In the records below, find the line containing "Given: Click the Oven link in OPL sentence"; copy exactly that line and all lines after it to the end, and nothing else.

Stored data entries
##############################

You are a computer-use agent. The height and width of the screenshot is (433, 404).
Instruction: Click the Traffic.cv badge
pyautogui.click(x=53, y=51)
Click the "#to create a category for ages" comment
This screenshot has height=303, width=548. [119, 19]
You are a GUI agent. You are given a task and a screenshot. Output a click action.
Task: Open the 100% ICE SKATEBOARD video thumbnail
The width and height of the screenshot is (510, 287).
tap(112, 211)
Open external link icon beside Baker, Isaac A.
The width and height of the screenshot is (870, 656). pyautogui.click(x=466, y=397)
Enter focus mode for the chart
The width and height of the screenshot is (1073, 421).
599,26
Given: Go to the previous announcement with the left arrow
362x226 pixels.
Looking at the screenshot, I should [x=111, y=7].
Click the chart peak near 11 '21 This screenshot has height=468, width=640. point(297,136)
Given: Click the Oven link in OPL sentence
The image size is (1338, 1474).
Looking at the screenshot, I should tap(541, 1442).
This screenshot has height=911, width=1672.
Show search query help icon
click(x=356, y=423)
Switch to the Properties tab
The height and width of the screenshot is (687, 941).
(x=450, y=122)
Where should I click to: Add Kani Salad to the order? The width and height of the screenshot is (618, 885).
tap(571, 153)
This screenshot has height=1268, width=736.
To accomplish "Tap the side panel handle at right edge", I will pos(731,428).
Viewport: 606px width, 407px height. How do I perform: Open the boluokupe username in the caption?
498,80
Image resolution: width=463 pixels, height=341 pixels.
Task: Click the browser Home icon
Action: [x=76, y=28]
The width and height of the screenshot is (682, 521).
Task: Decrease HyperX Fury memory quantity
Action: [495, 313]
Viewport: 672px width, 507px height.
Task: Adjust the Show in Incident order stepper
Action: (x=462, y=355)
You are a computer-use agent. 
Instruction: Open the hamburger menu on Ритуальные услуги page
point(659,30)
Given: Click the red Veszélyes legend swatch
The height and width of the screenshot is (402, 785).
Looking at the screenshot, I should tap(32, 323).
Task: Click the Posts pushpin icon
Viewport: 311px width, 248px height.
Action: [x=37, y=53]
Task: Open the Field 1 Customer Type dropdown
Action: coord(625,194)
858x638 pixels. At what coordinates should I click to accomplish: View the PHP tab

##############################

◆ Your solution ◆
Given: Click the Oven link in OPL sentence
The image size is (1338, 1474).
Looking at the screenshot, I should tap(541, 1442).
This screenshot has height=911, width=1672.
Show search query help icon
click(x=356, y=423)
Switch to the Properties tab
The height and width of the screenshot is (687, 941).
(x=450, y=122)
Where should I click to: Add Kani Salad to the order? The width and height of the screenshot is (618, 885).
tap(571, 153)
This screenshot has height=1268, width=736.
To accomplish "Tap the side panel handle at right edge", I will pos(731,428).
Viewport: 606px width, 407px height. How do I perform: Open the boluokupe username in the caption?
498,80
Image resolution: width=463 pixels, height=341 pixels.
Task: Click the browser Home icon
Action: [x=76, y=28]
The width and height of the screenshot is (682, 521).
Task: Decrease HyperX Fury memory quantity
Action: [495, 313]
Viewport: 672px width, 507px height.
Task: Adjust the Show in Incident order stepper
Action: (x=462, y=355)
You are a computer-use agent. 
Instruction: Open the hamburger menu on Ритуальные услуги page
point(659,30)
Given: Click the red Veszélyes legend swatch
The height and width of the screenshot is (402, 785).
Looking at the screenshot, I should tap(32, 323).
Task: Click the Posts pushpin icon
Viewport: 311px width, 248px height.
Action: [x=37, y=53]
Task: Open the Field 1 Customer Type dropdown
Action: coord(625,194)
858x638 pixels. At what coordinates should I click to accomplish: View the PHP tab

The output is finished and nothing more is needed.